Résumer l’économie à un jeu libre
et naturel d’acteurs dont on peut faire les équations mathématiques, c’est
oublier l’essentiel de l’économie. C’est oublier que l’économie est une
création humaine qui n’obéit en propre à aucune loi, sauf celle que l’homme lui
donne collectivement et de manière libre.
Livrer l’économie à la pure loi
du marché qui lui serait en quelque sorte extérieure et transcendantale, dont
quelques scientifiques et mathématiciens prétendent nous découvrir les règles,
c’est livrer notre vie quotidienne aux puissances d’argent de ce monde. Et dans
ce cas la liberté est toujours celle du renard dans le poulailler.
Penser a priori que l’économie
obéit à cette loi du marché naturelle ou divinisée, c’est oublier que c’est
l’économie qui est au service de l’homme et non l’homme au service de
l’économie.
Or aujourd’hui on observe que
donner tout le pouvoir à un marché comme si c’était la seule voie de salut
possible, nous conduit à de très grandes difficultés : marchandisation
complète de toute la création, destruction de notre environnement, pauvreté et
chômage de masse…
On dit que Jean Tirole est
l’économiste français qui a l’oreille des Princes qui nous gouvernent.

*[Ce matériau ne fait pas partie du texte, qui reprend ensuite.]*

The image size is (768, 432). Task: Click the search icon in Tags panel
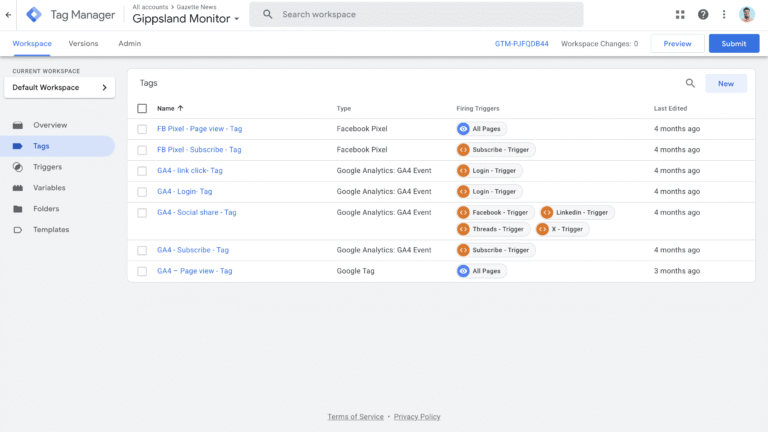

Laisser le pouvoir de décisions
et donner trop d’influence à ce type d’expert c’est renoncer à la démocratie,
c’est même renoncer à toute forme de civilisation dont le degré ne se mesure
pas au taux de profits, à la rentabilité ou aux cotations boursières, mais dont
le degré se mesure principalement à l'attention que l’homme porte aux plus
faibles : aux malades, aux personnes âgées, aux enfants, aux détenus, aux
chômeurs, aux réfugiés et aux immigrés…
Et le sens de l’économie, son
principal objectif, devrait être d’améliorer les conditions de vie de la
communauté humaine que nous constituons.